**Quoted passage:**
☆ ☆ ☆
The BFA in Creative Writing Faculty are writers who have been published and produced internationally, and are recognized in their fields. Faculty members work one-on-one with students as faculty advisors throughout the semester, as well as facilitating group studies, teaching workshops at residency, and acting as second readers to students’ final projects. Our faculty is comprised of national and international scholar practitioner with extensive experience supporting students taking charge of their learning. Faculty members’ work with students is focused, clear, and rigorous.

Admissions Information

The Bachelor of Fine Arts in Creative Writing is for students who will develop, or are developing, a significant practice as a creative writer in one or more of these literary genres: fiction, creative nonfiction, poetry, dramatic writing, or hybrid forms.

See complete application instructions.

Location

Twice a year, at the start of each semester, students attend an intensive eight-day residency at the College’s Plainfield, Vermont campus. Residencies are a rich time of exploration, connection, and planning.

Low-Residency Model

At the start of the semester, students attend an intensive eight-day residency in Vermont, followed by 16 weeks of independent work and self-reflection in close collaboration with a faculty advisor. Goddard pioneered this format nearly a half century ago to meet the needs of adult students with professional, family, and other obligations seeking learning experiences grounded in the real-world.

Residencies are a time to explore, network, learn, witness, and share with peers, staff, and faculty. Students work with advisors and peers in close-knit advising groups to forge individualized study plans that describe their learning objectives for the semester.

Working closely with their faculty advisors, and supported by fellow learners, students identify areas of study, personal goals, relevant resources, and avenues to achieve these goals. Students also attend and are invited to help organize workshops, keynote addresses, celebrations and other events intended to stimulate, inspire, and challenge.

This low-residency model combines the breadth of a collaborative community with the focus of personalized learning, enhanced by insightful exchanges with a faculty advisor.
☆ ☆ ☆
**Records from a collection:**
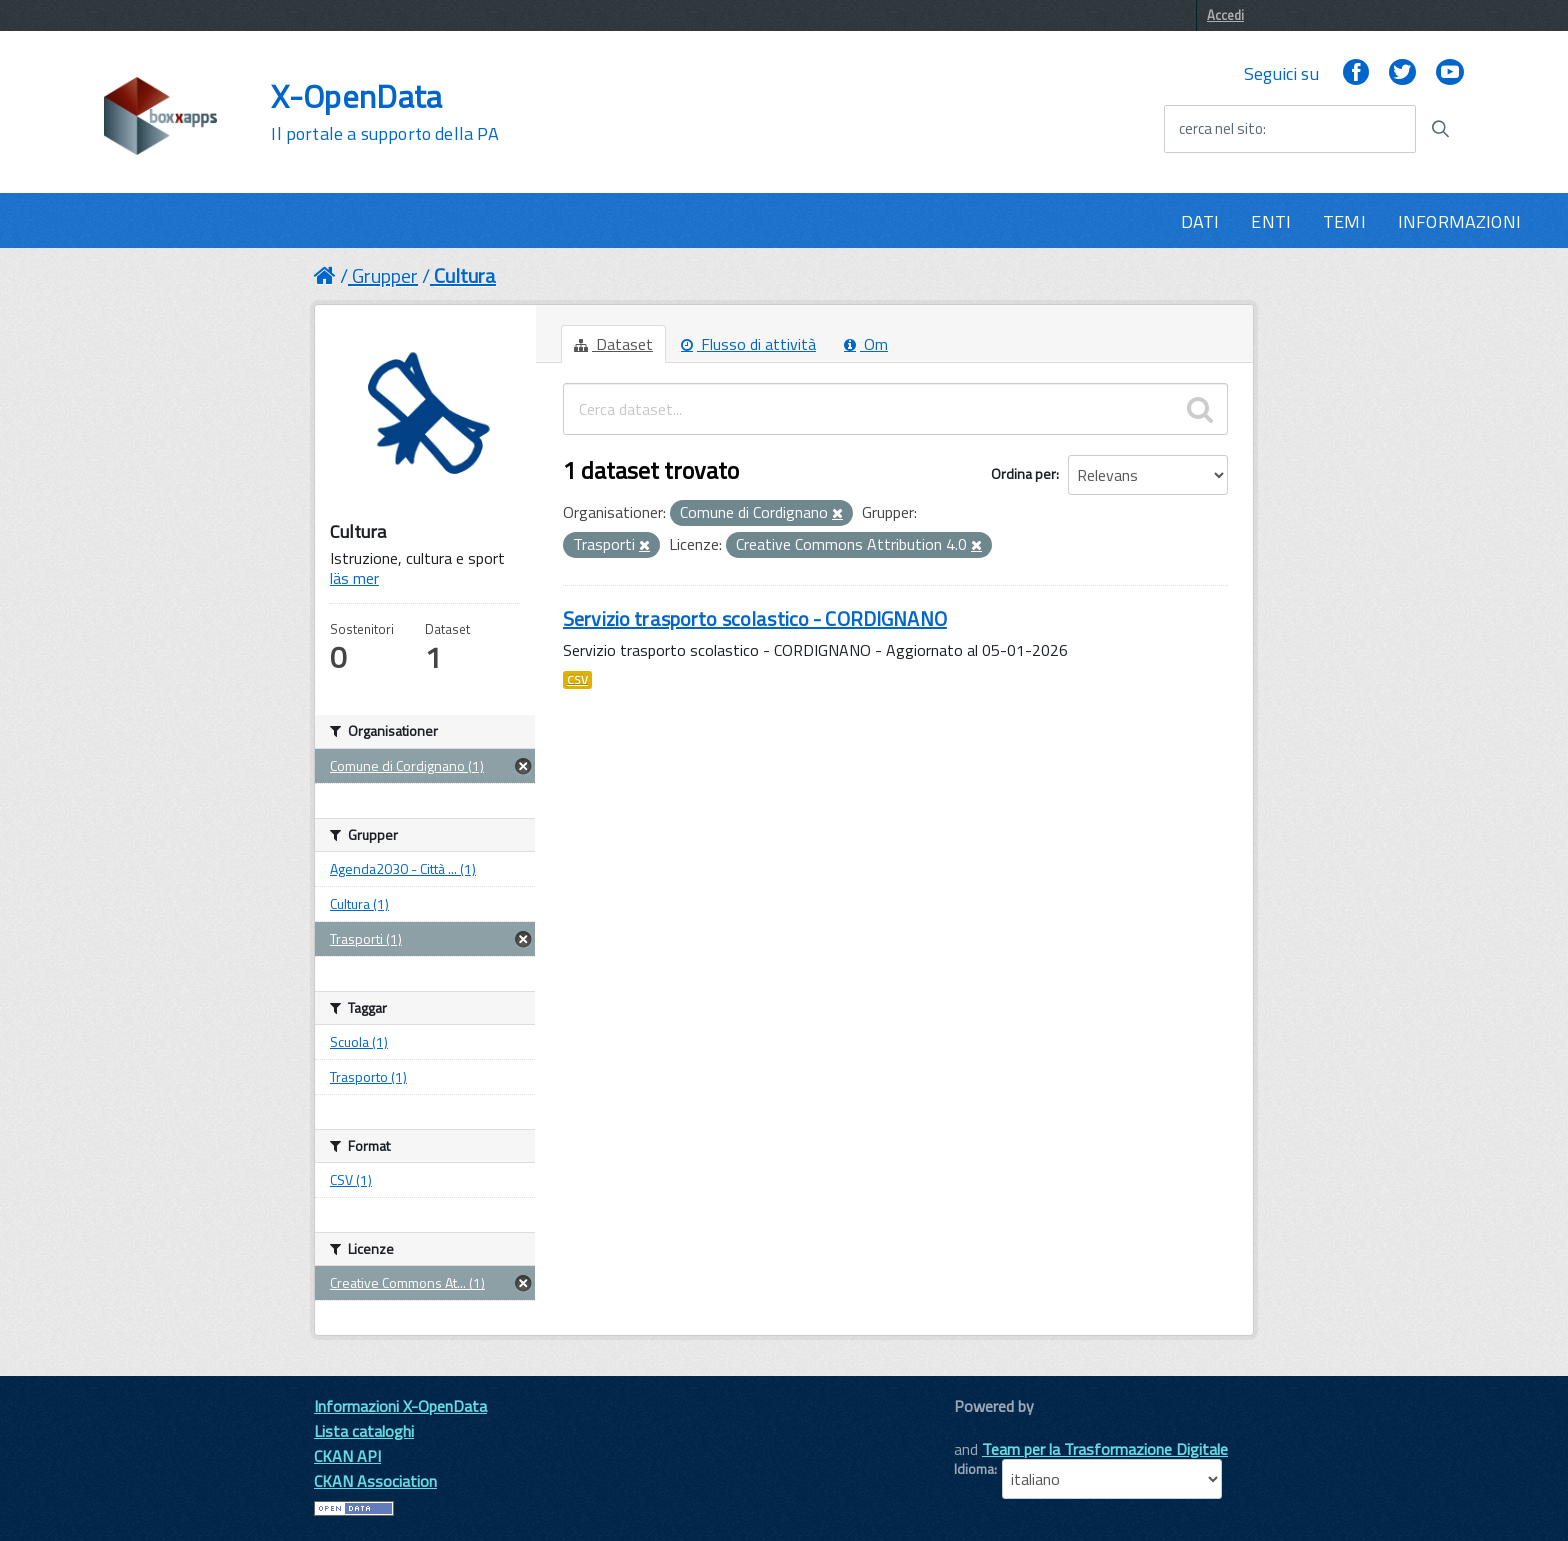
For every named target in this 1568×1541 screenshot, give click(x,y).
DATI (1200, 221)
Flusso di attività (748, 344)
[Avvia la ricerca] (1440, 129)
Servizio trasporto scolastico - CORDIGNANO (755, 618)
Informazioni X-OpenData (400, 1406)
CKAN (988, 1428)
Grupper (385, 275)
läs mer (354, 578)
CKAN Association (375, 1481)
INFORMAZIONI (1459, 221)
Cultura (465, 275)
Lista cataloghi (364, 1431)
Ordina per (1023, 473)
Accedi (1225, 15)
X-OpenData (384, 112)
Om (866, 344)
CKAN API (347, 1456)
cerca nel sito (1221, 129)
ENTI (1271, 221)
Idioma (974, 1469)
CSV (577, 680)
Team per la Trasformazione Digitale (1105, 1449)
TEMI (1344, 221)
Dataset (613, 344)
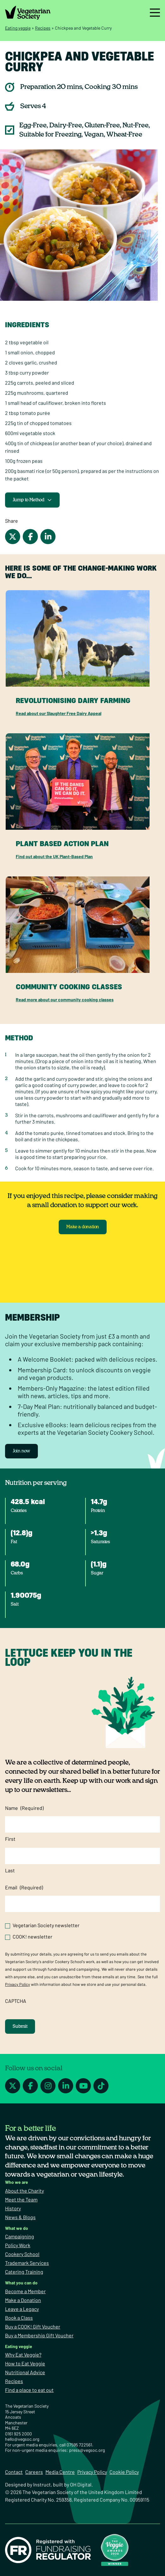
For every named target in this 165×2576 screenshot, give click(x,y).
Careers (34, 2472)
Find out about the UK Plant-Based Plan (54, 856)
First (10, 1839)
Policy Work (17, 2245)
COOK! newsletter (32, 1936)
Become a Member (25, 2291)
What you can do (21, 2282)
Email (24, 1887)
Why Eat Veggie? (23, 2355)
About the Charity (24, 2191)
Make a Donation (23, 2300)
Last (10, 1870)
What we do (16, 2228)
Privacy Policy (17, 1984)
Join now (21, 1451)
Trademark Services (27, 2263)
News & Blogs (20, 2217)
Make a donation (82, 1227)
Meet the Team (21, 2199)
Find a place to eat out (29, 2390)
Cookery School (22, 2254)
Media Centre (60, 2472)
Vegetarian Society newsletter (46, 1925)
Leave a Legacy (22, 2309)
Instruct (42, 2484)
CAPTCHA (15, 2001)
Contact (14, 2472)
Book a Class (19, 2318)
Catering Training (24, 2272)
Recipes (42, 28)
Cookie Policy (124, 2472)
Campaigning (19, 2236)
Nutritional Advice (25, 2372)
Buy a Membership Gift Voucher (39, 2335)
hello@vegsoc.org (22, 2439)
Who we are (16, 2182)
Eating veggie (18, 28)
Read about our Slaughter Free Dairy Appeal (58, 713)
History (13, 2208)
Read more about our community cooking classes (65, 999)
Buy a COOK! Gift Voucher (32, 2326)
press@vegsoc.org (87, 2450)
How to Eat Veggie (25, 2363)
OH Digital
☆ ☆ ☆
**Directions for this task:**
In the creative writing program text, turn the paragraph that begins "At the start of the semester" into a short list that keeps its main facts.

**Reply:**
- Each semester begins with an intensive eight-day residency in Vermont.
- Sixteen weeks of independent work and self-reflection follow, in close collaboration with a faculty advisor.
- Goddard pioneered this format nearly a half century ago.
- It was designed for adult students with professional, family, and other obligations who want learning grounded in the real world.